それから咲とは様々な所に出かけた。近場のカフェを巡ったり、三連休の時は県外に出てそこでも一緒な旅館に泊まったりしたっけ。
あと咲とはいつも一緒で、散歩する時さえ付いてきたな。だから、お弁当を作って散歩ならぬ軽いピクニックをする時もあった。
あとは沢山のお話も共有したな。趣味や目標、そして恋愛も……。
咲と出会って1年後に好きな子がいると言われた時には驚いた。だって相手は草食系の影が薄い人だから、そんな人に目をかけているだなんて知らなかった。

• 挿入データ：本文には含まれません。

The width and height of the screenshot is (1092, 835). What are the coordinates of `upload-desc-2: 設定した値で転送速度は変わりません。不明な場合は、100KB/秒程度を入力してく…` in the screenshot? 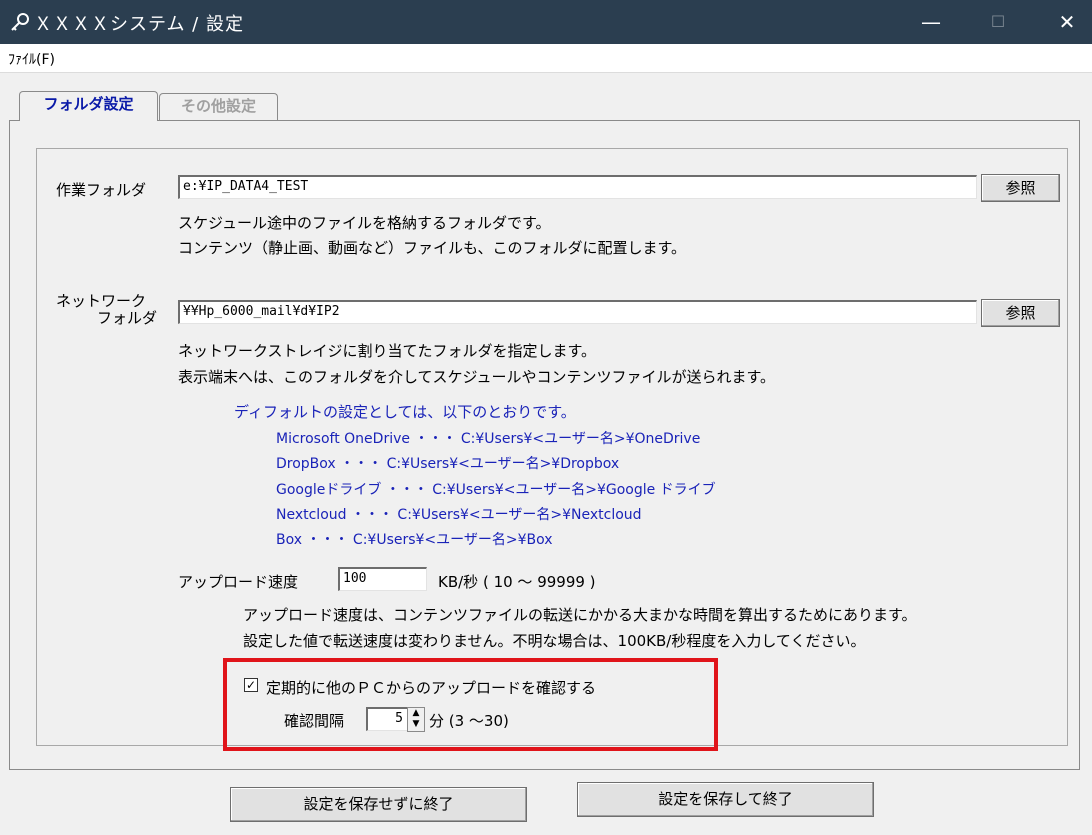 It's located at (554, 641).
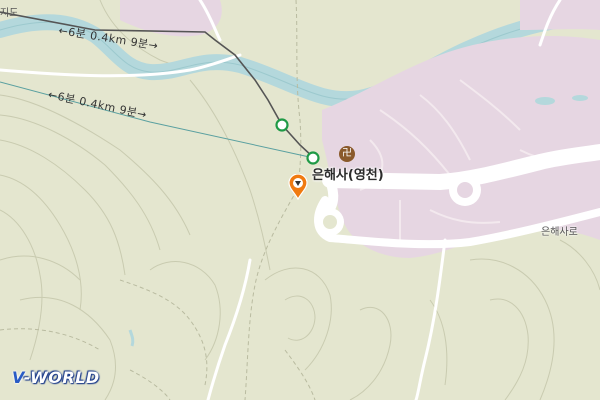  Describe the element at coordinates (18, 378) in the screenshot. I see `logo-v: V` at that location.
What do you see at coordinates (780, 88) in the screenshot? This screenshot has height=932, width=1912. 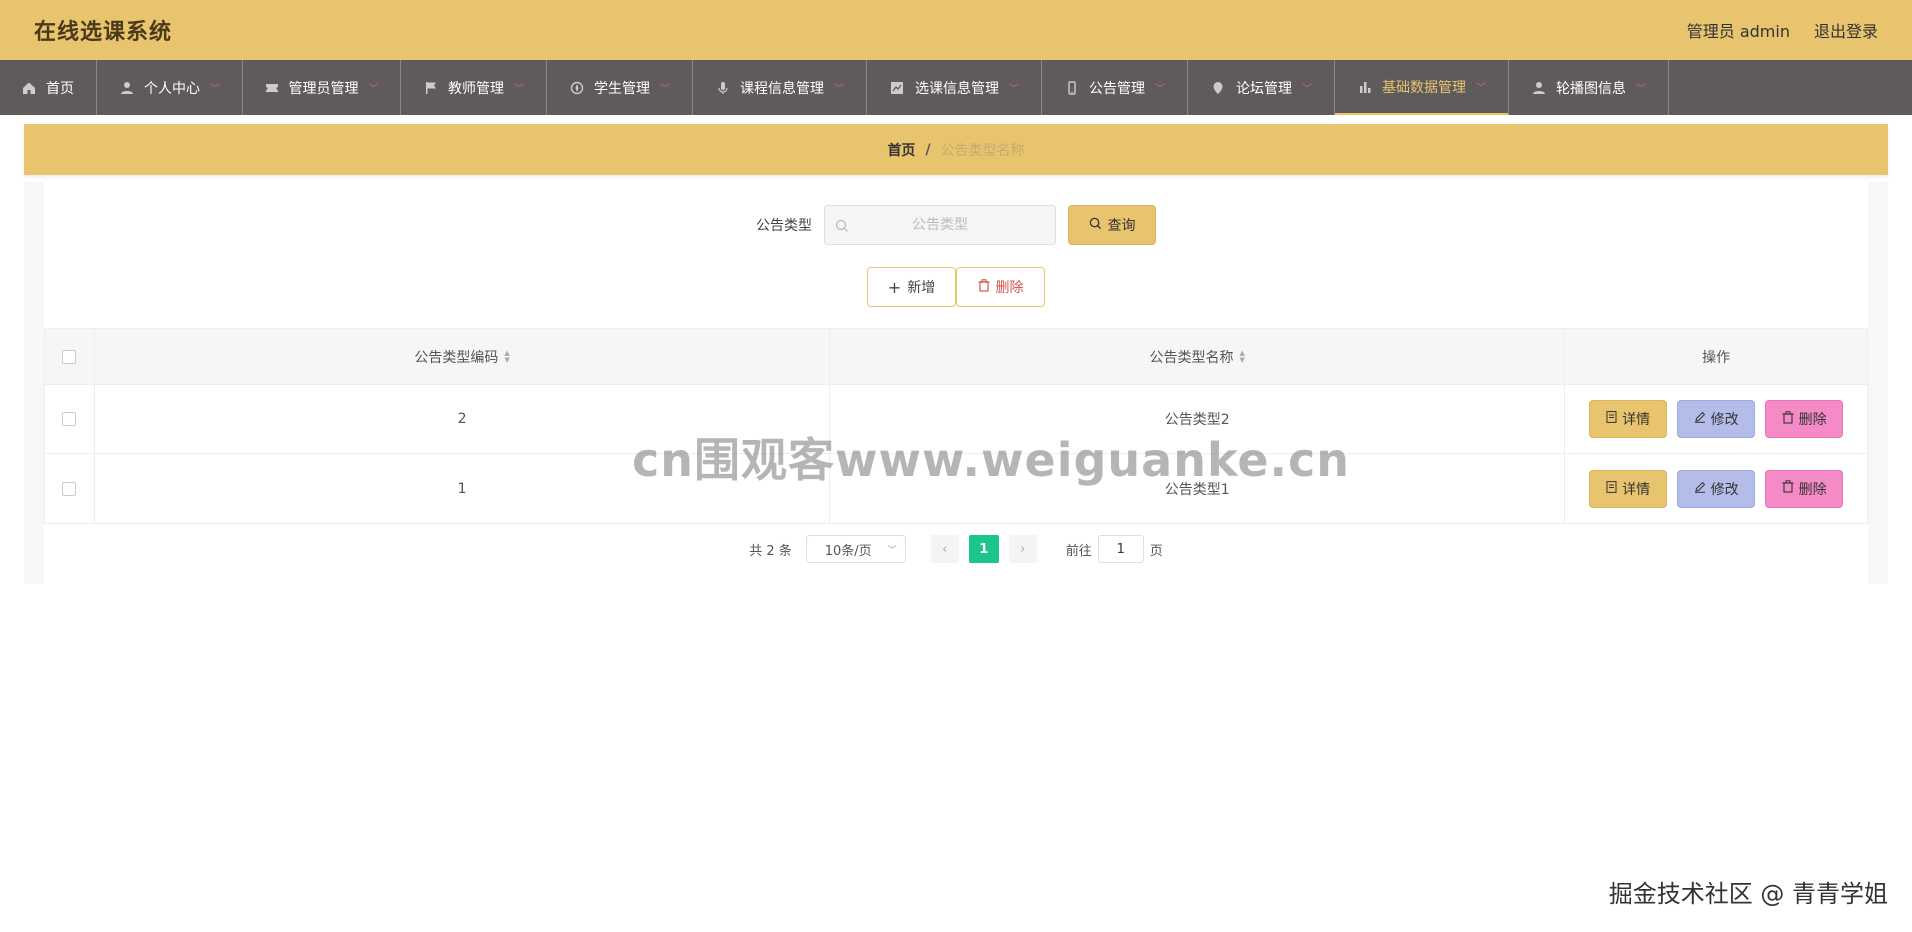 I see `nav-item-5: 课程信息管理 ﹀` at bounding box center [780, 88].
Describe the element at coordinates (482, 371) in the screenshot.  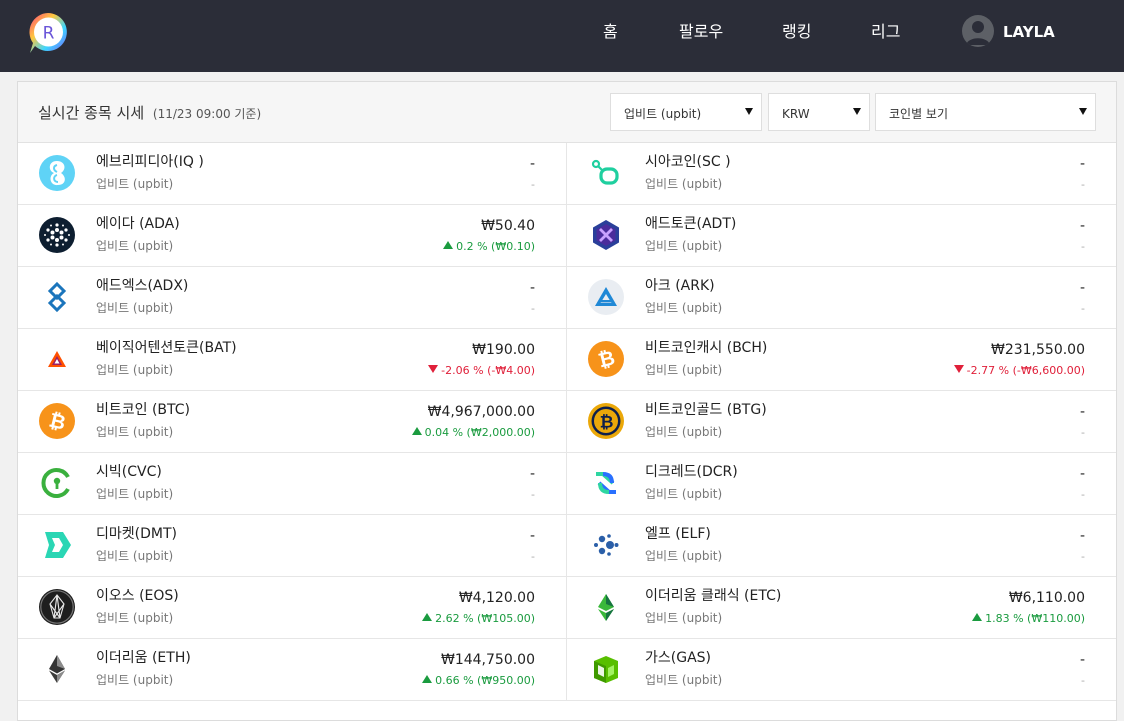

その時に、私は失恋したのだと気付かされて泣きたかったのに、咲が可愛くなって告白したいから手伝ってなんて言うから、泣くに泣けなくて……結局手伝うことになってしまったな。
それからは、彼の好みの顔に仕上げるためにメイクの研究をしたり、綺麗な肉体を手に入れるためにプールで泳いだりと、トレーニングを積んだ咲はより磨きをかかり美しくなっていった。
グレードアップした咲が今度は告白をしたいけど、もう少し距離を詰めて告白したいというから、彼とその親友と共に2人で会話を弾ませて仲良くなって、それぞれ出かけてさ。観覧車に2人きりにして告白の場も設けたのに、ただ沈黙が続いただけの時もあって、あの時は少し焦ったな。
でも、紙飛行機で願いを乗せて飛ばした後に、無事に告白が成功したんだよね。
「涼、大好き」
「俺も咲のことが好きだ」
あの時は、嬉しくて悲しくて本当に複雑な気持ちだったよ。
あぁ、もうダメダメ。早く寝ないと。そっと窓を開けてっと……。
「結……好き……」
咲、なんでそんなことを寝言で言うのよ。もう咲とは後2日でお別れなのに。寝顔も寝言も聞けないのに。封印してきた気持ちが湧き上がっちゃうじゃない。
「私は咲を愛しているわ」
本人も聞こえない寝言に、一生聞かれることもない最初で最後の告白で返した。